Corona im Bezirk Waidhofen: Erste Person in Isolation. Die Maßnahmen zur Eindämmung der Ausbreitung des Coronavirus sind auch im Bezirk Waidhofen spürbar. Zahlreiche Veranstaltungen am kommenden Wochenende wurden ab gesagt. Außerdem musste sich eine Person in häusliche Quarantäne begeben, weil sie Kontakt zu einem Corona-Patienten hatte.

Von Michael Schwab. Erstellt am 11. März 2020 (14:49)
Symbolbild
Shutterstock/Sirichai Saengcharnchai

„Die betroffenen Person muss 14 Tage zu Hause bleiben. Erkrankt sie nicht, ist die Isolation nach dieser Zeit wieder beendet“, erklärt Bezirkshauptmann Günter Stöger. Gerüchte, dass es bereits einen bestätigten Fall einer Corona-Infektion im Bezirk Waidhofen gäbe, kann er hingegen nicht bestätigen. „Uns wurden noch keine Personen mit Wohnsitz im Bezirk Waidhofen mit Corona-Infektionen gemeldet“, stellt Stöger klar.

Absagen vom Zankerlschnapsen bis zur „Kutsch'n Party"

Für Veranstalter bedeuten die von der Bundesregierung getroffenen Maßnahmen (Verbot von Indoor-Veranstaltungen über 100 Personen, im Freien über 500 Personen) heftige Einschnitte.

Allein am kommenden Wochenende muss eine ganze Reihe an Veranstaltungen abgesagt werden: Der „Bunte Abend“ in Ludweis, der Ostermarkt in Klein Göpfritz, das Preisschießen in Niederedlitz, das Zankerlschnapsen in Eschenau und der Vortrag von „Canada Joe“ sowie die Operettenparodie „Fäustling und Margarethl" im TAM sind bereits definitiv abgesagt, ebenso die Kutsch‘n Party in der „Raabser Kutsch‘n“ im Hotel Thaya.

Folkclub Konzerte finden statt, Ersatztermine für TAM-Aufführungen

Im Folkclub Igel hingegen finden alle im Frühjahr geplanten Konzerte statt, allerdings mit einer auf 100 Personen beschränkten Besucherzahl, wie auf der Website des Folkclubs verlautbart wird.
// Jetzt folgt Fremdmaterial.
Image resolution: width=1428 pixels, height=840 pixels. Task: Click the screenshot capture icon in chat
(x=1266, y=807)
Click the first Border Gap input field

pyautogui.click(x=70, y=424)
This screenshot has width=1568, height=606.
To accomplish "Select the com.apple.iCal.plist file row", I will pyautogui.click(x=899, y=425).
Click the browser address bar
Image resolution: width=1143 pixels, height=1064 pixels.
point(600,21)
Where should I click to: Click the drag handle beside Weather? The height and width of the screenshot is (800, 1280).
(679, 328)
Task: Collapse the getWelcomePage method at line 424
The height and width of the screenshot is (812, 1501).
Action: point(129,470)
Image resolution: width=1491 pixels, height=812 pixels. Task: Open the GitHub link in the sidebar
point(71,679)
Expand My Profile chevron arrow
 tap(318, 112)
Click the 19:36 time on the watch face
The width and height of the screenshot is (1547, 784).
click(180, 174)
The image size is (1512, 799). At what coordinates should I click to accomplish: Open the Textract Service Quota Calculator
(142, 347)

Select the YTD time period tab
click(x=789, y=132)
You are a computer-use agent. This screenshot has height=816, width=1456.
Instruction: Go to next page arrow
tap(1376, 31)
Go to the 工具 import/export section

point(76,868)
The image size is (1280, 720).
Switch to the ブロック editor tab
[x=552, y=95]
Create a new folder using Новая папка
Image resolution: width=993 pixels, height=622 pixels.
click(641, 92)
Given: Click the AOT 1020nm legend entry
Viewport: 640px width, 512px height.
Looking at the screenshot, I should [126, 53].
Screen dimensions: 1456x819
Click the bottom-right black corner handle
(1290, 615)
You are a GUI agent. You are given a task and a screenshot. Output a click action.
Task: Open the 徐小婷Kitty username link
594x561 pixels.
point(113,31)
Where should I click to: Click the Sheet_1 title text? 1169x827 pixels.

Es wird empfohlen, verstärkt auf den Vorverkauf zurückzugreifen, um sich einen Platz zu sichern.

Ebenso wird die Aufführung von „Mein Ungeheuer" am 27., 29. und 31. März wie geplant stattfinden. „Es ist ja praktisch das Abschiedsstück von Walter Weber, er hat gesagt, er spielt das notfalls auch mit nur zehn Leuten im Publikum", meint TAM-Prinzipal Ewald Polacek.

Den „Canada Joe" Vortrag und die Operettenparodie musste er wegen Besucherabsagen bzw. fehlenden Anmeldungen absagen. „Für die jungen Künstler, welche die Parodie machen, ist das hart. Die wissen nicht, wovon sie in den nächsten drei Wochen leben sollen", merkt Polacek an. Für beide Aufführungen plant er, Ersatztermine anzubieten: Für „Canada Joe" im April, für „Fäustling und Margarethl" im Mai oder Juni.

Kunstfabrik-Vernissagen finden statt

Auch die Ausstellungseröffnungen in den Galerien Thayaland finden wie geplant statt. „Wir haben in der Regel maximal um die 70 Personen bei den Vernissagen. Wir werden auch darauf achten, dass sich die Leute nicht zu dicht zusammendrängen“, sagt der künstlerische Leiter Günther Gross.

Aus diesem Grund werde man bei der Vernissage von Bertram Castell und Jasmin Edelbrunner am Samstag die Eröffnungsreden für beide Ausstellungen im Erdgeschoß halten, da dort mehr Platz ist. „Eventuell werden wir auch mit Lautsprechern arbeiten, damit die Leute nicht so dicht stehen müssen, um etwas zu hören“, denkt Gross nach.